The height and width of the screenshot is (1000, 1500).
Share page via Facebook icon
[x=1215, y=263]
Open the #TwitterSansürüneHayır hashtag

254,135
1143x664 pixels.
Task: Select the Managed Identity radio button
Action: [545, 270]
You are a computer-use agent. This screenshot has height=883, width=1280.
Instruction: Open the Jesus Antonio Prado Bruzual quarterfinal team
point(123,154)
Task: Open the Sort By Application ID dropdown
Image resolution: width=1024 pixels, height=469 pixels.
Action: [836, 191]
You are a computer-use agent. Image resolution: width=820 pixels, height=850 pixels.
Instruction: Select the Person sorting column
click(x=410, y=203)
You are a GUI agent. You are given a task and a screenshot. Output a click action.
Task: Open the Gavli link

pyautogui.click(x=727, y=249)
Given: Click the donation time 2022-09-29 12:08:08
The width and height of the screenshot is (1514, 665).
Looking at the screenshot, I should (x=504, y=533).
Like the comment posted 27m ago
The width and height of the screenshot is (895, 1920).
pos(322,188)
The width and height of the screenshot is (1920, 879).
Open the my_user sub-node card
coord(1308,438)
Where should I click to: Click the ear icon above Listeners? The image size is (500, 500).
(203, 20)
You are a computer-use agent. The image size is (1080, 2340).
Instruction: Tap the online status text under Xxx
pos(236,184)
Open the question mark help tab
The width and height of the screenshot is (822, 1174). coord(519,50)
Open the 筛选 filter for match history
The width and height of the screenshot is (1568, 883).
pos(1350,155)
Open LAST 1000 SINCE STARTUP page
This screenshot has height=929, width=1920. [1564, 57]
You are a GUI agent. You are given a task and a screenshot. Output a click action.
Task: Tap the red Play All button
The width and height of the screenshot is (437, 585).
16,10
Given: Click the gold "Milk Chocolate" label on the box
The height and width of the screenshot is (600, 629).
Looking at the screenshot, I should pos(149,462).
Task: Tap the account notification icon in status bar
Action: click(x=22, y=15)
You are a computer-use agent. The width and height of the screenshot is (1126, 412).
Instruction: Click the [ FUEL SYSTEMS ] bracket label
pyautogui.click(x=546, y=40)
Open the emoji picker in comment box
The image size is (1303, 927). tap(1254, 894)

^^^^

ASSIGNMENT: Each line of the data must be set down again as it is.

TASK RESPONSE:
The height and width of the screenshot is (1000, 1500).
Share page via Facebook icon
[x=1215, y=263]
Open the #TwitterSansürüneHayır hashtag

254,135
1143x664 pixels.
Task: Select the Managed Identity radio button
Action: [545, 270]
You are a computer-use agent. This screenshot has height=883, width=1280.
Instruction: Open the Jesus Antonio Prado Bruzual quarterfinal team
point(123,154)
Task: Open the Sort By Application ID dropdown
Image resolution: width=1024 pixels, height=469 pixels.
Action: [836, 191]
You are a computer-use agent. Image resolution: width=820 pixels, height=850 pixels.
Instruction: Select the Person sorting column
click(x=410, y=203)
You are a GUI agent. You are given a task and a screenshot. Output a click action.
Task: Open the Gavli link

pyautogui.click(x=727, y=249)
Given: Click the donation time 2022-09-29 12:08:08
The width and height of the screenshot is (1514, 665).
Looking at the screenshot, I should (x=504, y=533).
Like the comment posted 27m ago
The width and height of the screenshot is (895, 1920).
pos(322,188)
The width and height of the screenshot is (1920, 879).
Open the my_user sub-node card
coord(1308,438)
Where should I click to: Click the ear icon above Listeners? The image size is (500, 500).
(203, 20)
You are a computer-use agent. The image size is (1080, 2340).
Instruction: Tap the online status text under Xxx
pos(236,184)
Open the question mark help tab
The width and height of the screenshot is (822, 1174). coord(519,50)
Open the 筛选 filter for match history
The width and height of the screenshot is (1568, 883).
pos(1350,155)
Open LAST 1000 SINCE STARTUP page
This screenshot has height=929, width=1920. [1564, 57]
You are a GUI agent. You are given a task and a screenshot. Output a click action.
Task: Tap the red Play All button
The width and height of the screenshot is (437, 585).
16,10
Given: Click the gold "Milk Chocolate" label on the box
The height and width of the screenshot is (600, 629).
Looking at the screenshot, I should pos(149,462).
Task: Tap the account notification icon in status bar
Action: click(x=22, y=15)
You are a computer-use agent. The width and height of the screenshot is (1126, 412).
Instruction: Click the [ FUEL SYSTEMS ] bracket label
pyautogui.click(x=546, y=40)
Open the emoji picker in comment box
The image size is (1303, 927). tap(1254, 894)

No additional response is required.